そんなもん知るか。もしそんなものあるんだとしたら、こんな世界にしたお偉いさんたちが悪いってことじゃねえのか?
人類への警告が何度もあったろうが。
オレみたいな頭の悪いやつでもわかっていたさ。
なのに、お偉いさんたちは自分たちの保身ばかりでなーんも対策してこなかった。
たくさんの人が犠牲になったよ。
すでに始まっていたのに各国のお偉いさんたちは大事になるまで隠ぺいしてた。
それに奴ら食料も水も何もかも準備された安全な場所へ自分らだけ避難しやがった。
頭に来たのはオレたち庶民が逃げまどい、襲われていくのを監視カメラで見ていたことだ。
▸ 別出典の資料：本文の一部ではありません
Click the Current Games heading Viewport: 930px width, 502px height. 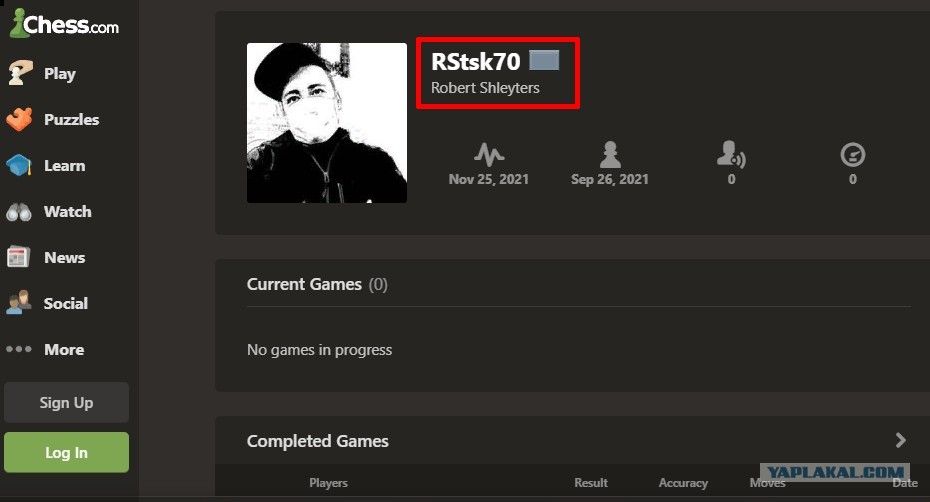point(304,284)
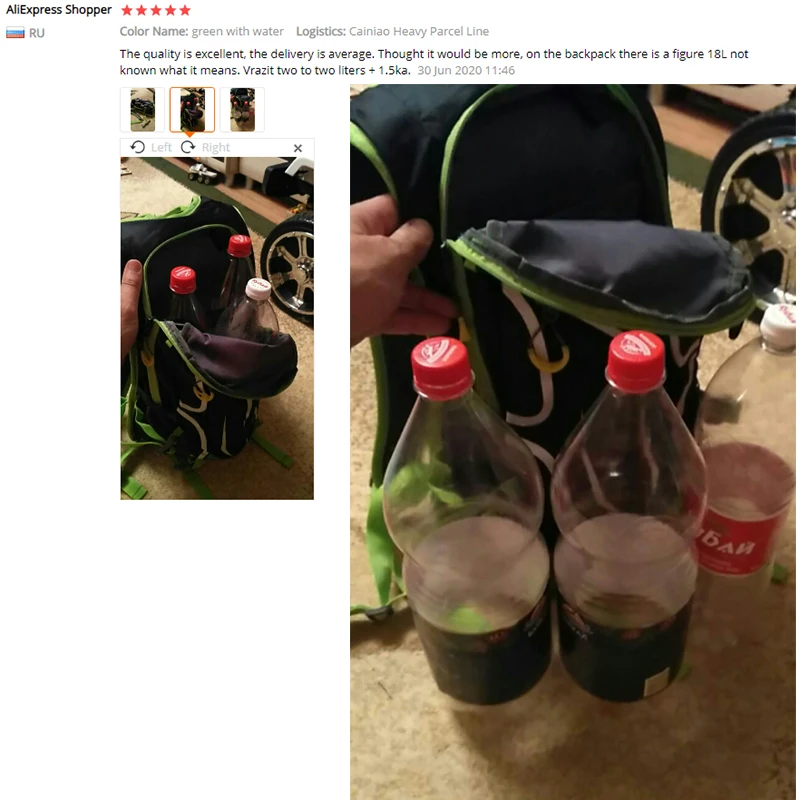Open the third review photo thumbnail
Screen dimensions: 800x800
(242, 110)
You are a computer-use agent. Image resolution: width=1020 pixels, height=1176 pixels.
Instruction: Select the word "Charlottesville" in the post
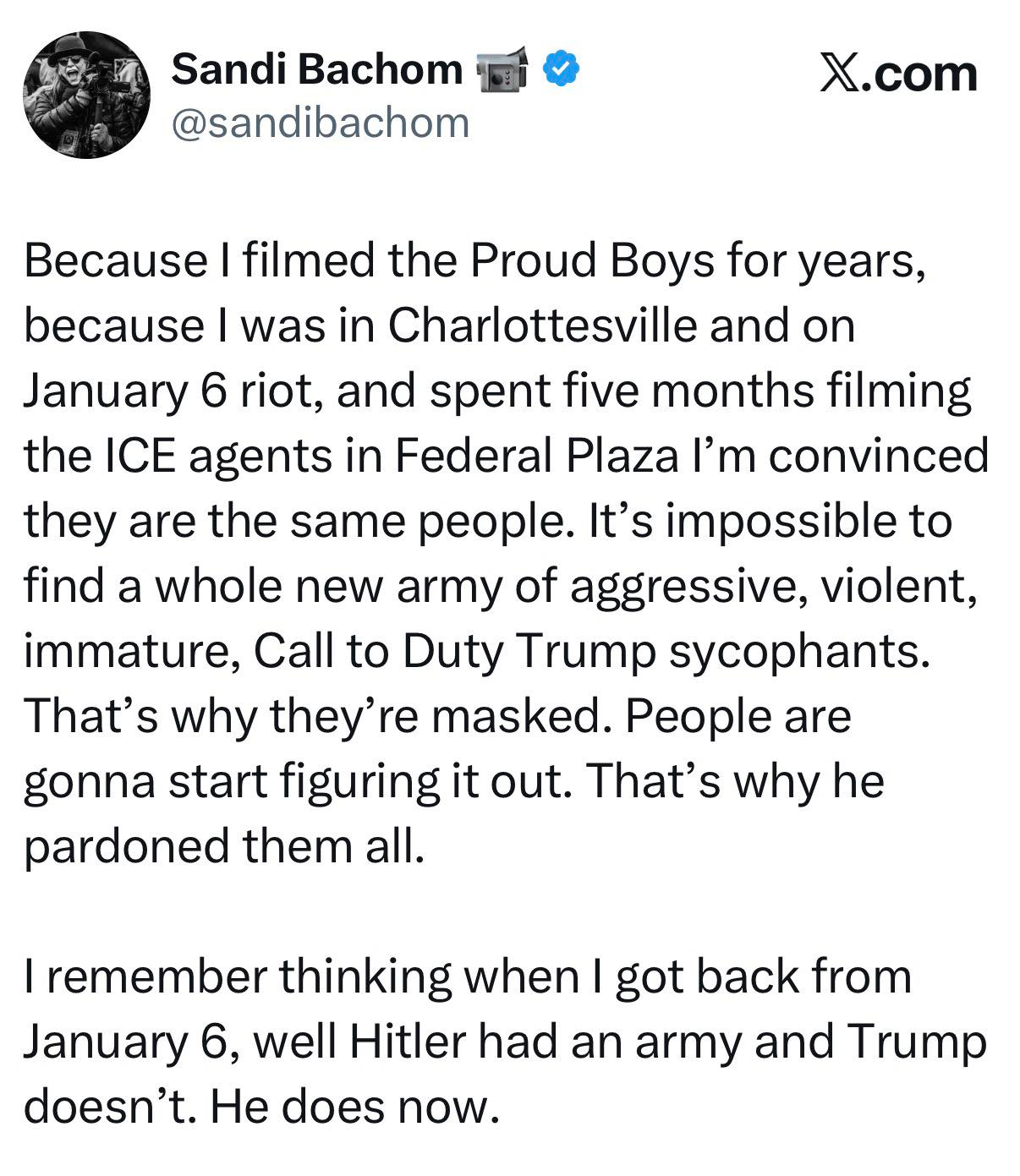coord(542,325)
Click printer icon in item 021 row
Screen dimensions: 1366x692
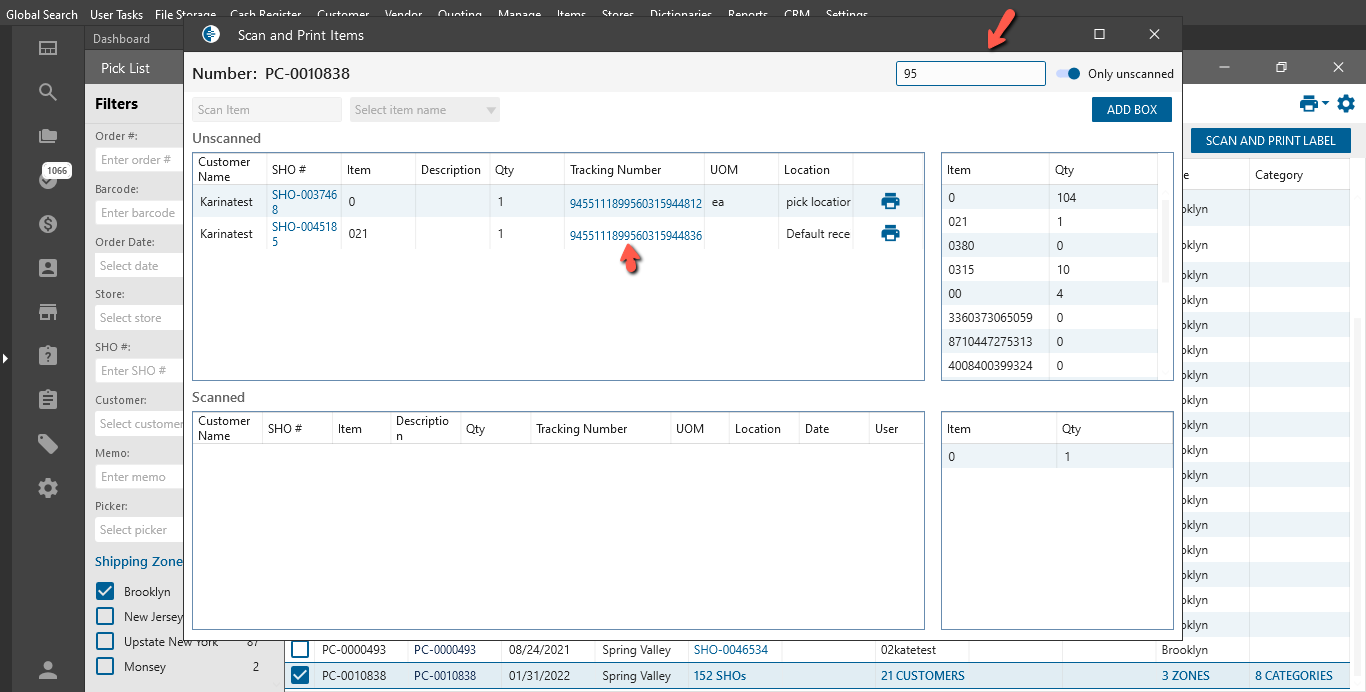pos(890,233)
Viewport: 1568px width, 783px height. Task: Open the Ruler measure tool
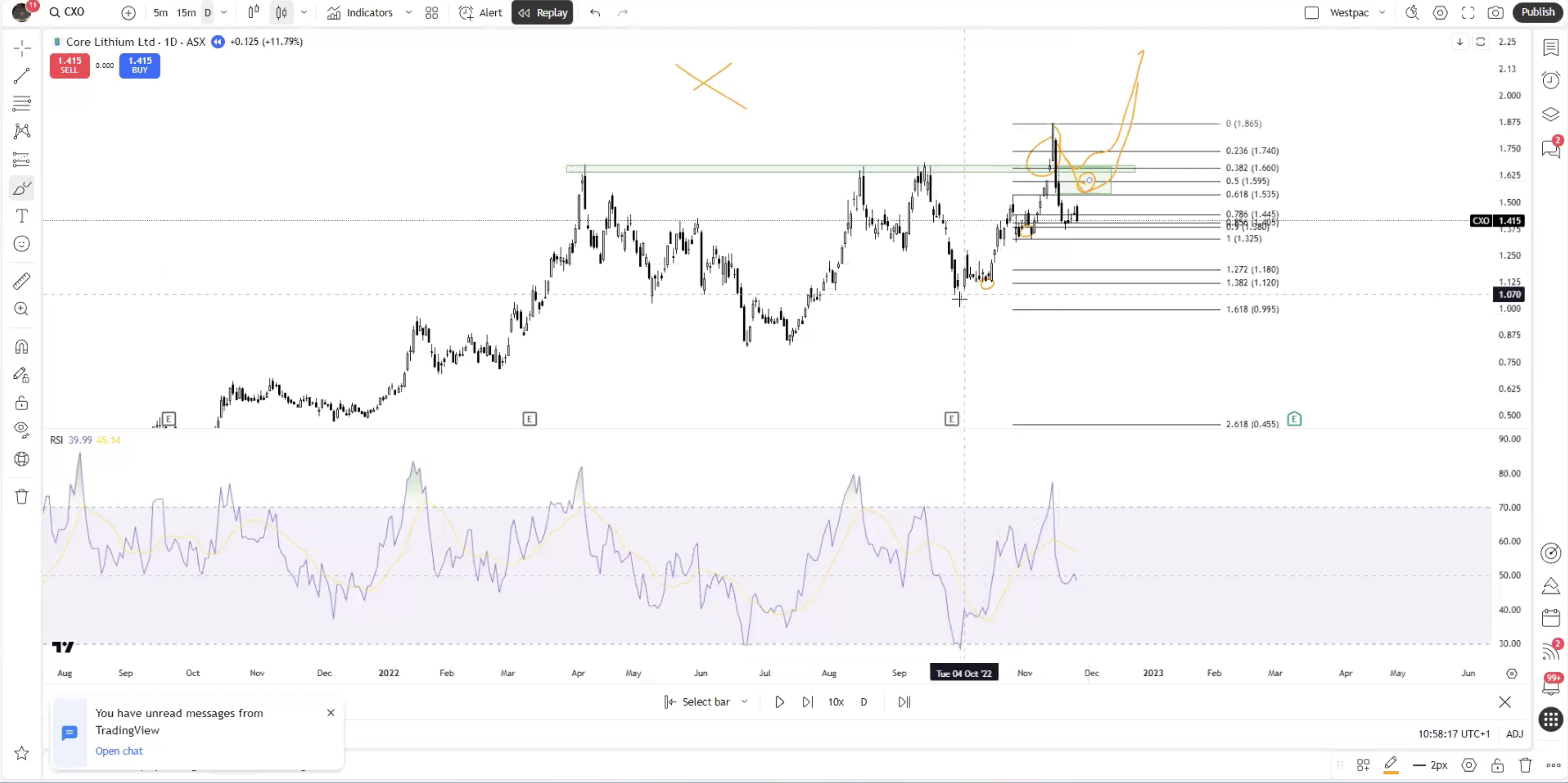point(22,281)
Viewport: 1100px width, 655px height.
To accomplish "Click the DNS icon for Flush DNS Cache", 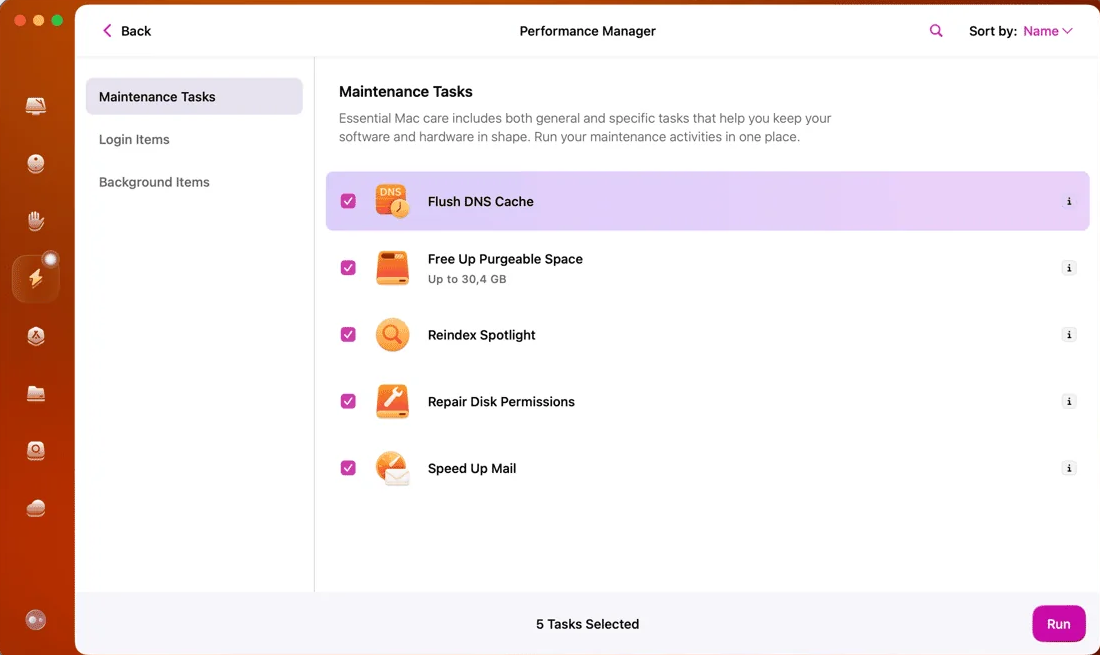I will click(x=392, y=200).
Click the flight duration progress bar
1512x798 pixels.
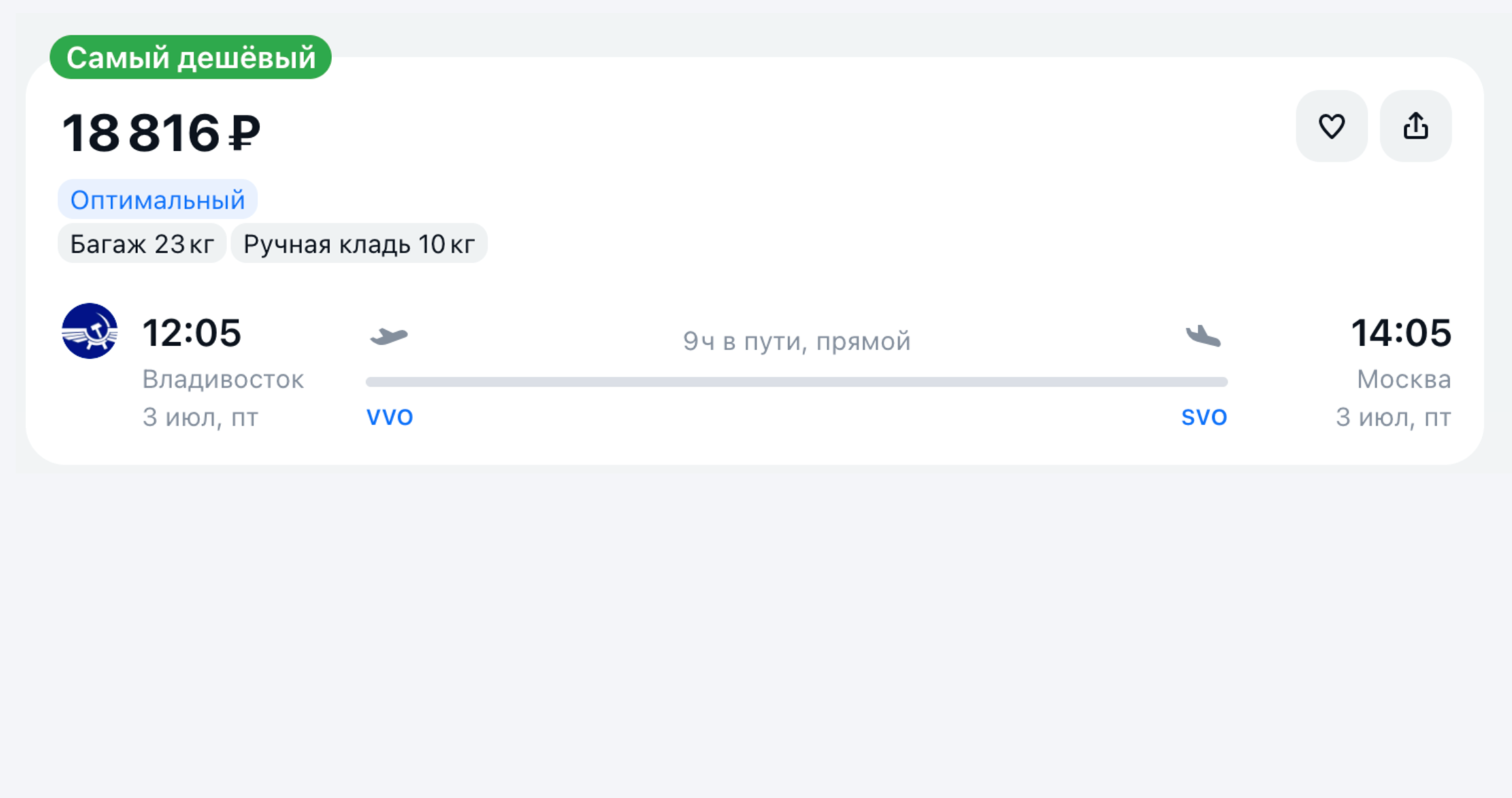pos(797,382)
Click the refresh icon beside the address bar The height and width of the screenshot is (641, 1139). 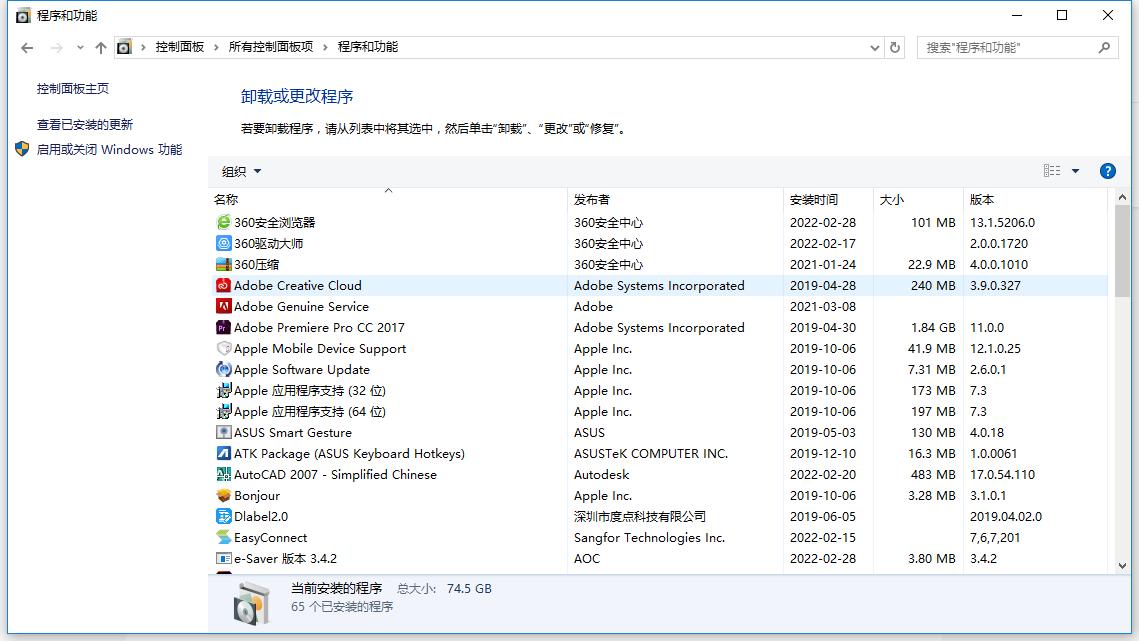click(x=893, y=47)
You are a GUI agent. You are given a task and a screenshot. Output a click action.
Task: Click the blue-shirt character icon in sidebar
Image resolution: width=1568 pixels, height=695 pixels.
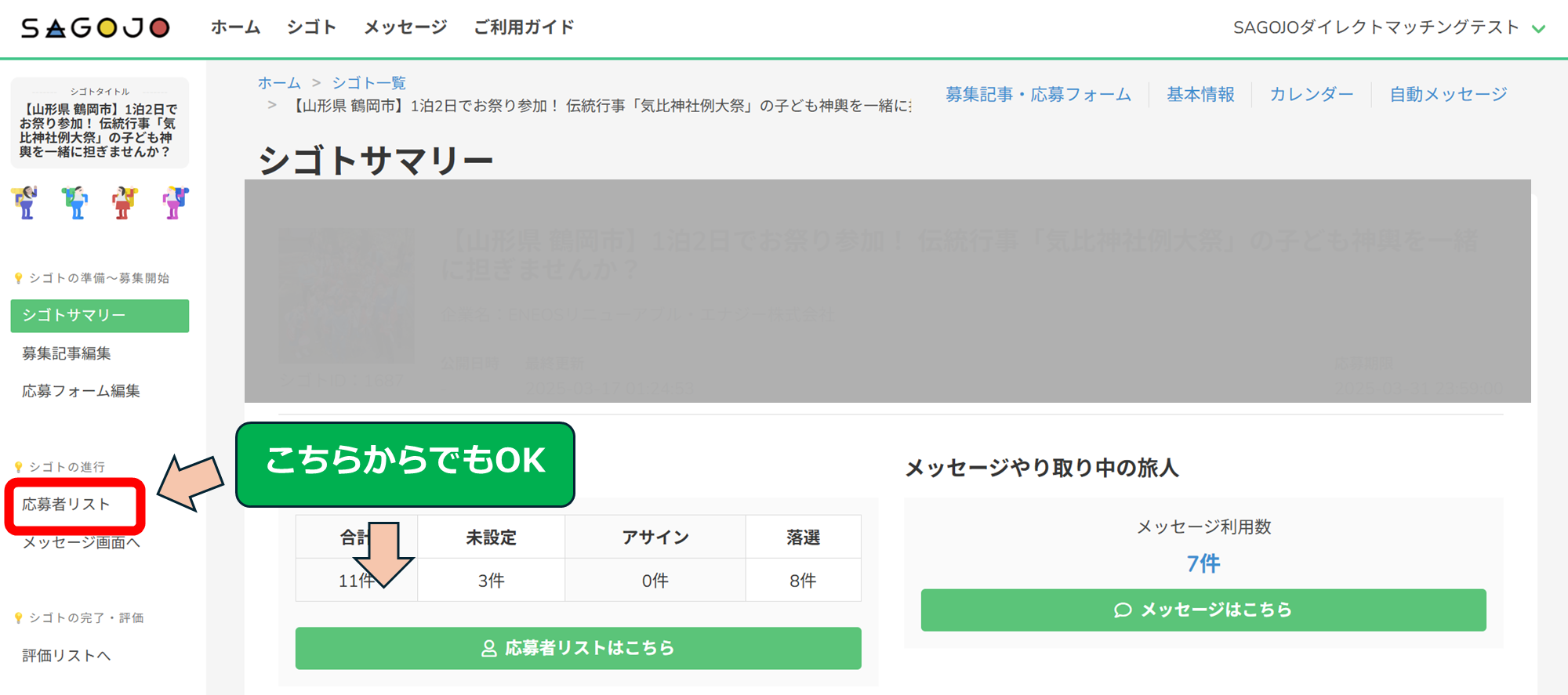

あいつらのことだ、皆でワインでも飲みながら楽しんでたんじゃねえの?
ふん、国民は虫けら以下っつーことさ。
さらに最悪なのがオレ。
オレはまだ生きてたんだよ。他の奴らの血にまみれていただけ。顔が怖かったからって? ふっ、この顔は持って生まれたもんだよ。だけど心は普通。自分で言うのもなんだけどさ、むしろ優しくて勇敢だった。これでも何人もの老若男女を助けたんだぜ。政府が見殺しにしようとした人たちをな。
だがな、塀の中に逃げ遅れたオレを人々はゾンビだと言って入れてくれなかった。
もちろんその後、本物のゾンビにやられちまったよ――
ああ。恨んじゃいねえ。仕方ねえよ。もし同じ立場だったらオレもそうする。
だけどそんなことはどうでもいいんだ。
もうこの世界は生きてる死人だけで成り立ってんだよ。
本当に生きているのは安全な場所に避難した一握りの人間だけ。あんなとこにいたっていつか食料も水も尽きちまうっていうのにな。
ふふ、そのいつかはもうすぐだ。
なのにあいつらこの世界を恐れてあそこから出て来れねえんだぜ。あとは餓死を待つだけなのに。
いや、もしかしてお互い人肉を喰らい合うかもしれねえな。ゾンビでもねえのに。それでもやがて死ぬ時が来るんだ――
オレたちは死んだけど生きている。
あいつらはただただ死んでいくだけ。
はっ、愉快じゃないか。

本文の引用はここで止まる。